Tuesday, May 6, 2014

Poster Boy by Anne Tenino

Title: Poster Boy
Author: Anne Tenino
Purchase at: Riptide
Purchase at All Romance eBooks
Cover Artist: LC Chase
Genre: contemporary, New Adult
Length: 100k words
Formats: epub, mobi, pdf, html, print

It's all fun and games until someone puts his heart out.

After being outed to his hockey team and then changing schools, Jock figures he’s due for something good—like the sex he missed out on in the closet. Toby, the hot grad student he meets at a frat party, seems like a great place to start, and their night together is an awesome introduction to the fine art of hooking up.

Toby’s heart takes a bruising after the near-perfect experience with Jock leads to . . . nothing. He’s been left on the outside as his friends pair up into blissful coupledom, and he’s in danger of never completing (or starting) his thesis. Can’t something go right?

Then Toby’s coerced into chaperoning a Theta Alpha Gamma trip to France. Not that he’s complaining. What better place to finish his thesis and get over that frat boy? Except Jock’s outing is leaked to the press, turning him into an unwilling gay rights martyr, and he decides France would be a great escape, too. It’s a break from reality for both guys, but they soon find their connection is as real as it gets.

This book is billed as both #5 in the Theta Alpha Gamma universe and as a standalone. There were gobs and gobs of backstory, enough that I wasn’t lost coming in cold here. In fact, there was enough backstory that someone who’s up on events might feel overly-memory-refreshed.

There’s reason for the cast of thousands, but starting at the beginning properly might have made me care more about them. Or maybe leaving out the constant reminders in this book that Hey There’s Other Books And You Should Read Them. I felt quite bludgeoned with that, because frankly, the fire in the frat house did not matter a tinker’s damn to this story aside from the awkward living arrangements, but we got a rehash anyway. Every few chapters. We also got a quick recap of every other couple's stories.
────
PROMPT: Who is listed as the cover artist in the Poster Boy review? The items that follow have nothing to do with the Poster Boy review.

DATASET CONTENT:
────
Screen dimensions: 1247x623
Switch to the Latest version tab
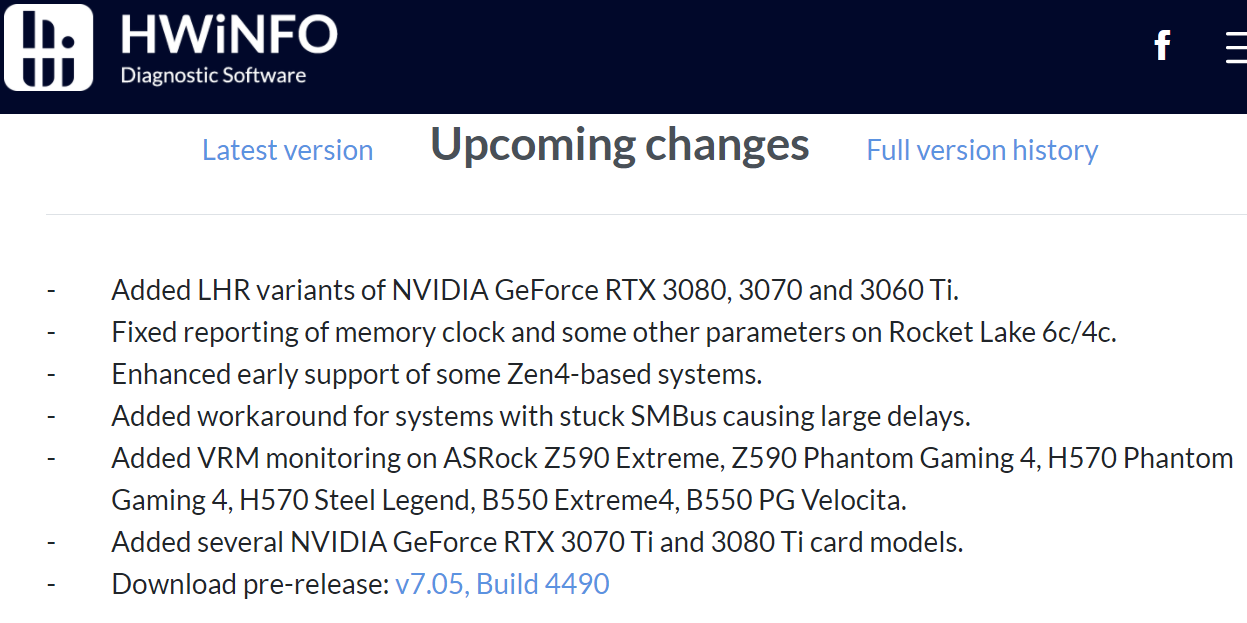pos(287,150)
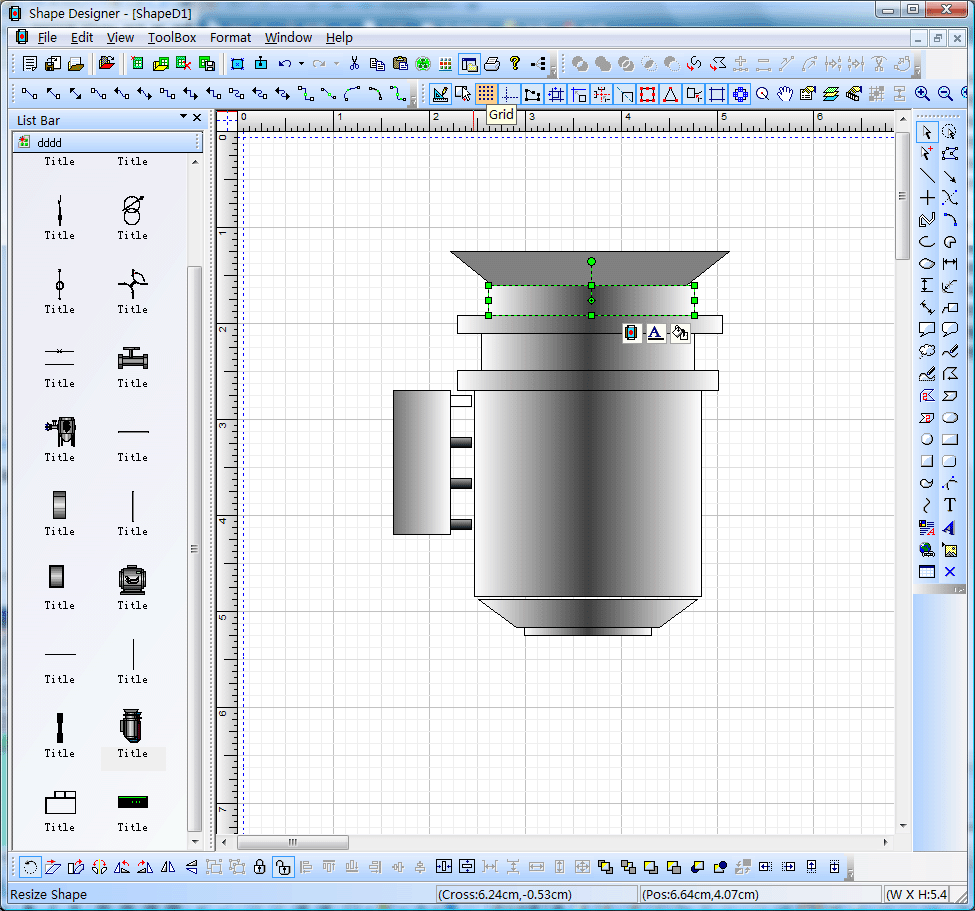This screenshot has height=911, width=975.
Task: Expand the connector toolbar overflow options
Action: click(x=413, y=99)
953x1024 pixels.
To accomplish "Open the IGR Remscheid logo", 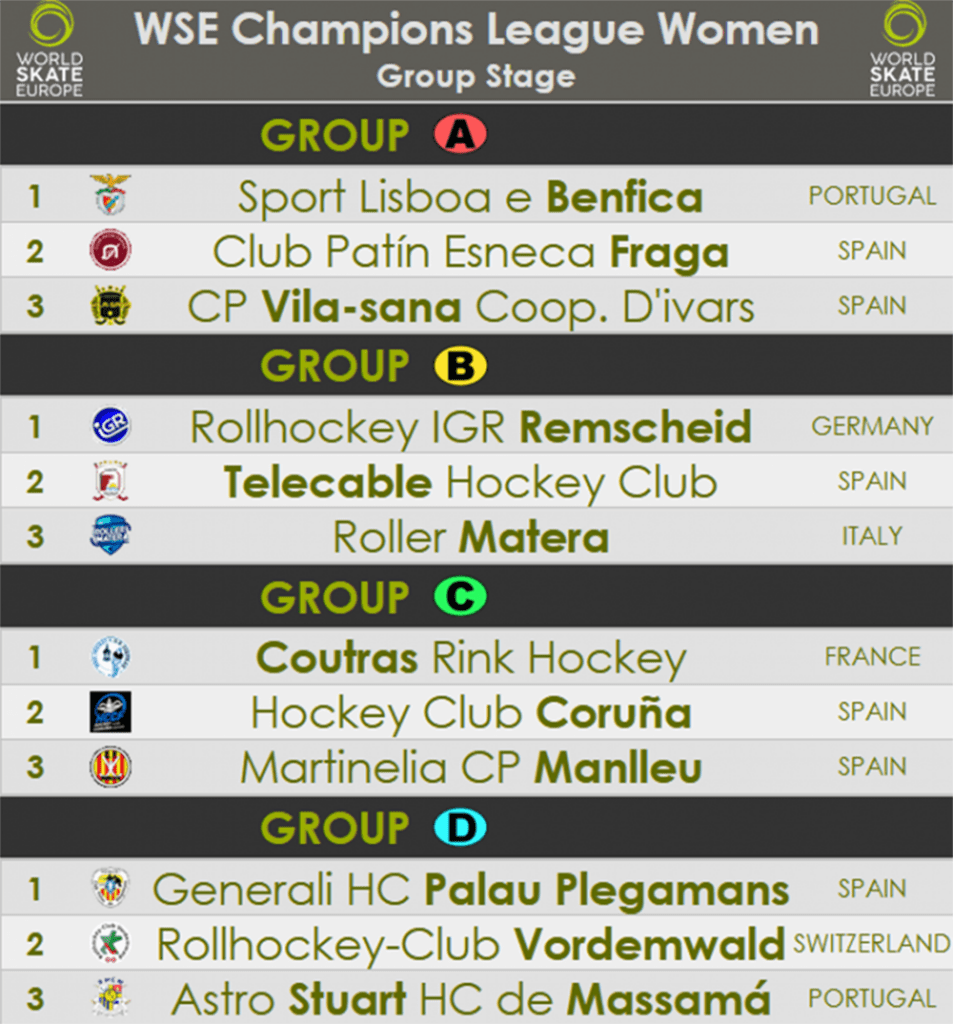I will point(110,426).
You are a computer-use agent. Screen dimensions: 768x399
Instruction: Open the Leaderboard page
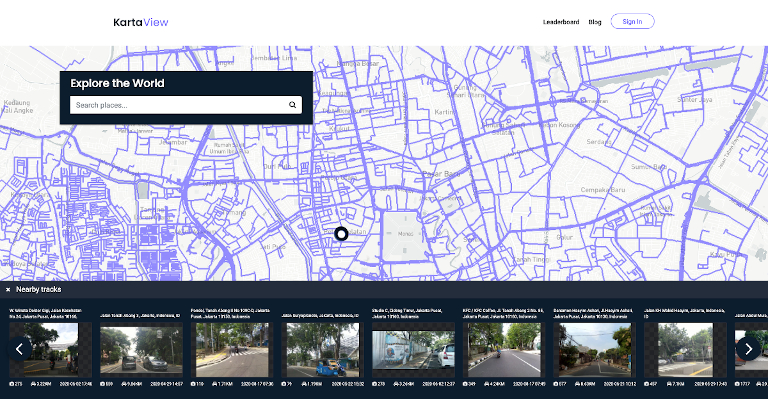click(561, 22)
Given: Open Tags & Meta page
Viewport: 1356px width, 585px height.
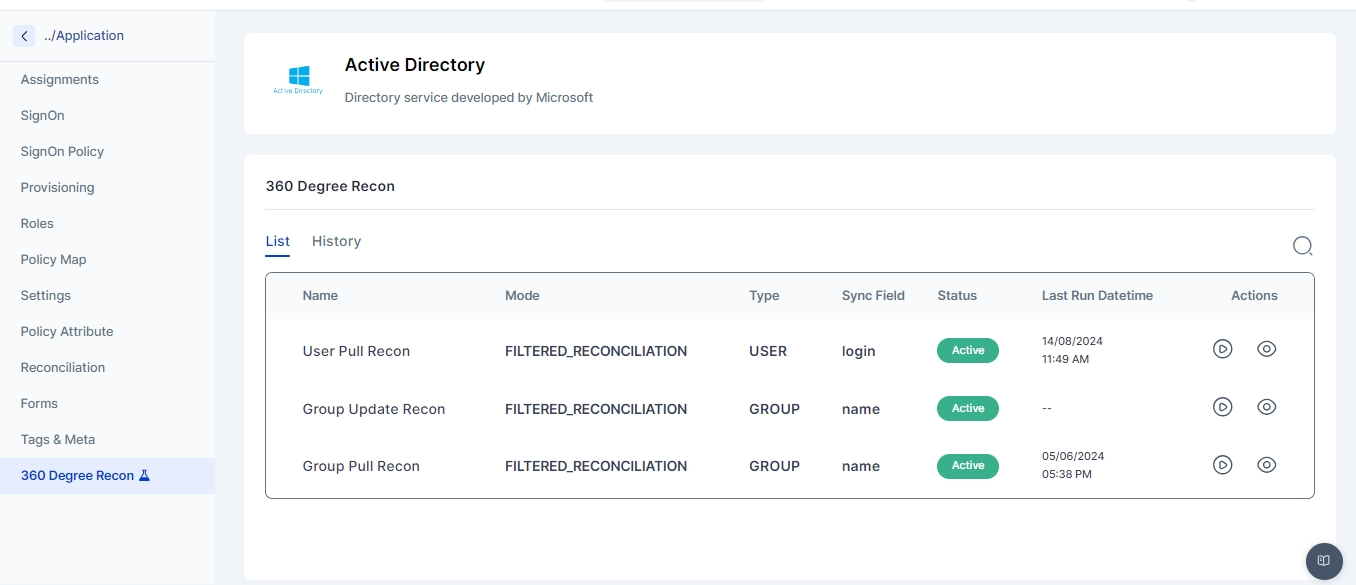Looking at the screenshot, I should click(58, 440).
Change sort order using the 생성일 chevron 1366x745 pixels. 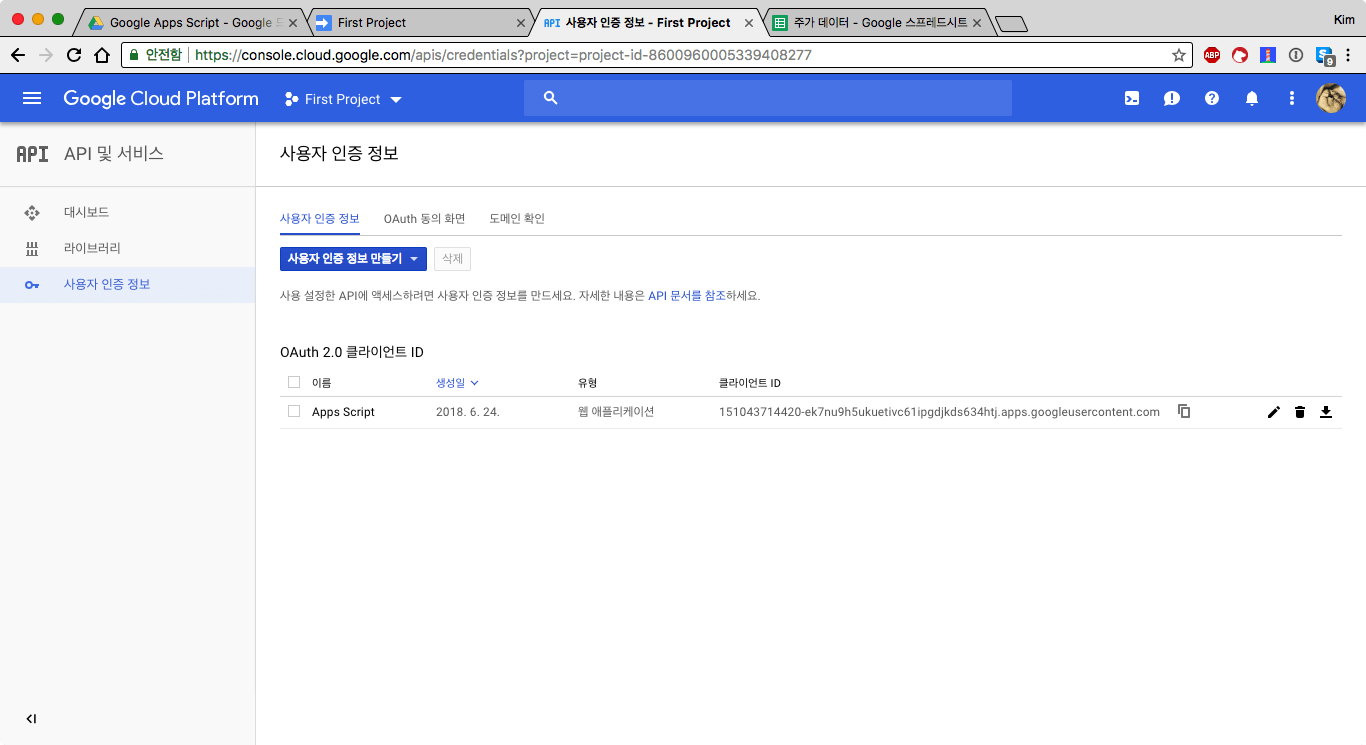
────
SOLUTION FOR THIS EXERCISE: LC Chase